The Contra Costa College Foundation received an $835,000 donation from the estate of a former educator and Richmond resident to fund 12 annual $2,500 scholarships through 2047.
The Packard-Zell Memorial Scholarship, named after Geraldine M. Packard who passed away on Aug. 5, 2017, will serve students in need of educational assistance.
Packard, a beloved teacher and librarian, served the communities of Cupertino and Alameda for more than 20 years.
Her generosity will benefit students who haven’t found success during previous attempts at college who decide to register at CCC with hopes to graduate.
“This is a brand-new opportunity that will be offered for the first time this scholarship cycle,” Scholarship Program Specialist Mia Henderson-Bonilla said.
This scholarship is a financial resource that will be available for the next 28 years through the college Foundation.
Students interested in applying for this scholarship should follow the regular scholarship application process.
Currently, the Foundation offers 70 different scholarships to students.
“Everybody should apply,” Foundation Development Officer Sara Marcellino said. “Last year we gave out $152,000 in scholarships. This is money sitting there (to help) students.”
The scholarship application process begins Nov. 1 and closes in mid-February.
Students have to fill out one online application and the system will match them with the right scholarship(s).
Henderson-Bonilla said it takes about two hours to fill out the online application and progress can be saved for completion later if necessary.
Students will need to provide their InSite username and password, two letters of recommendation, unofficial transcripts and answer six short-essay questions.
Henderson-Bonilla said the most important part of the scholarship application process is the two professional references. These letters will give the scholarship selection committees the opportunity to hear about the applicant’s accomplishments.
Scholarships are funds provided by donors to help students pay for higher education. This is money that doesn’t have to be paid back. Instead, it is a limited resource that is usually awarded on a competitive criteria basis.
“I have never applied for a scholarship because I thought they were like loans that you have to pay back once you graduate,” undecided major Karla Bolaines said.
After the review process, recipients are announced in mid-April and the scholarships are presented at a ceremony at the Knox Center in early May.

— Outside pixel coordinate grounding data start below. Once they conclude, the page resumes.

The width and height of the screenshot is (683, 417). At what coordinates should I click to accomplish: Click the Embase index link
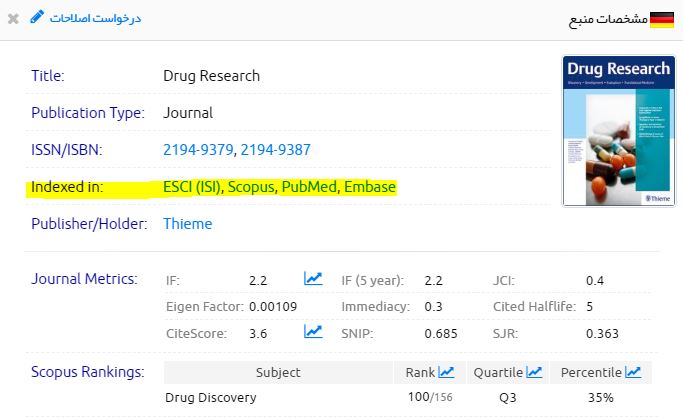370,187

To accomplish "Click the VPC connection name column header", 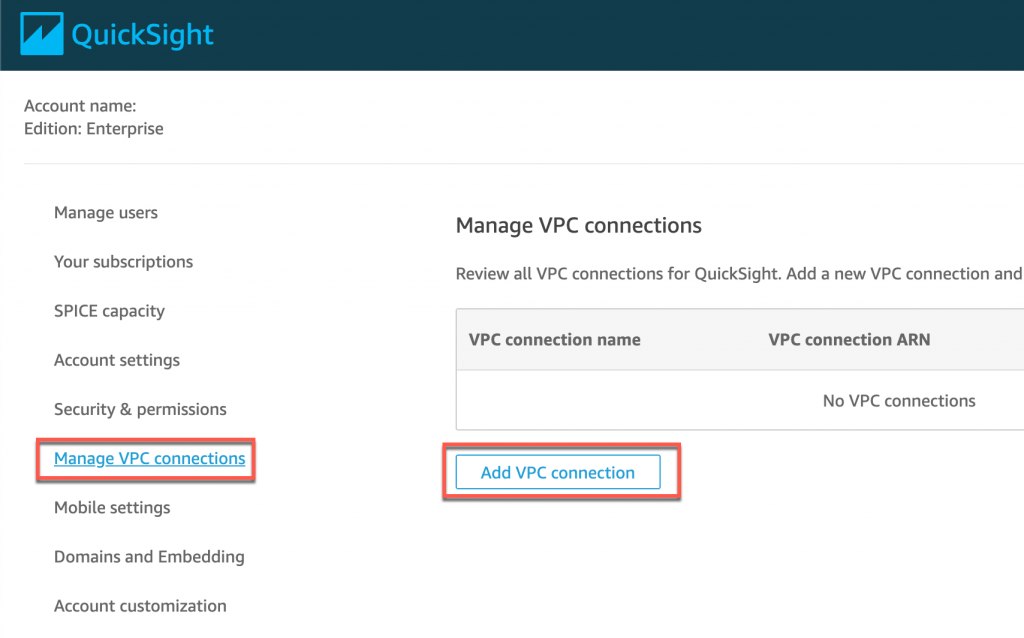I will tap(554, 340).
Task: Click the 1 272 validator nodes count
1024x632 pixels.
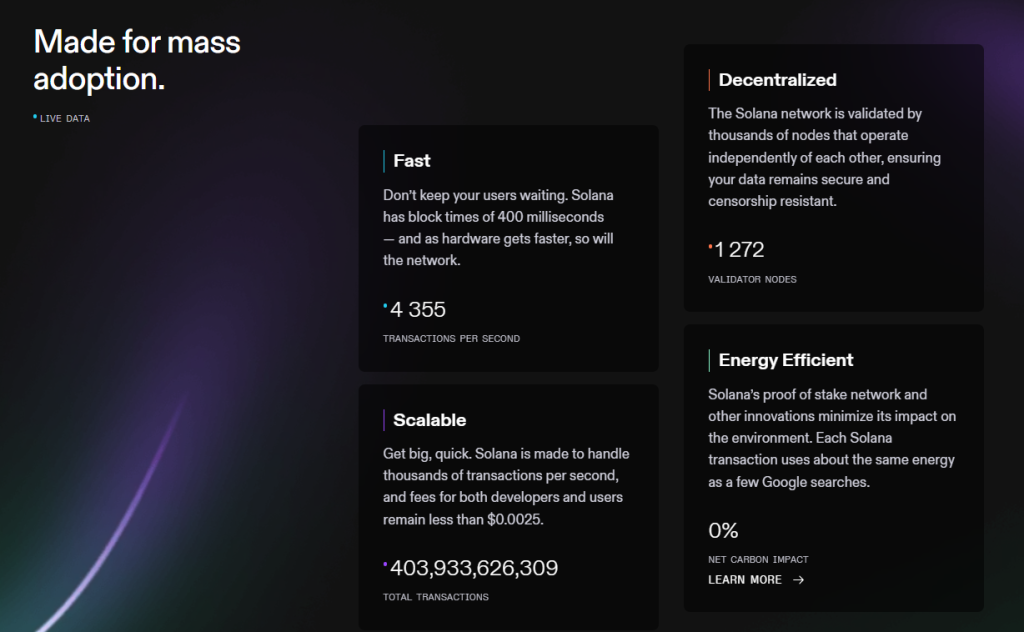Action: tap(739, 250)
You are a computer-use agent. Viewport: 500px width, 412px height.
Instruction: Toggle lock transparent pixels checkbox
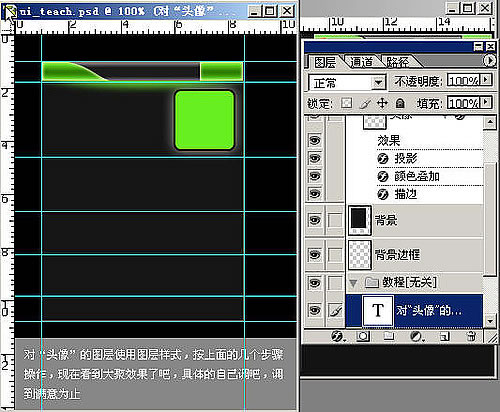(346, 103)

Marcellino said that even though they make a big effort to get the word out about the money available through scholarships, every year some of the money goes unclaimed.
“Students don’t want to put in the work it takes to fill out the application,” she said. “Also, there is a mix of cultural beliefs that there is no such thing as free money.”
CCC offers various ways to help students complete the scholarship application. The Financial Aid Office offers assistance during the limited lab hours at Fireside Hall during the open application period.
The Library staff offers scholarship application assistance through the Learning Resource Center Monday-Thursday from 9 a.m. to 7:45 p.m. and Friday-Saturday from 10 a.m.-1:45 p.m.
Tutoring is also available online through the Canvas learning platform to students registered in English 875N, which is a free course.
“I really want to apply for a scholarship, but I will need some help answering the essay questions,” ESL student Amalia Ochoa said.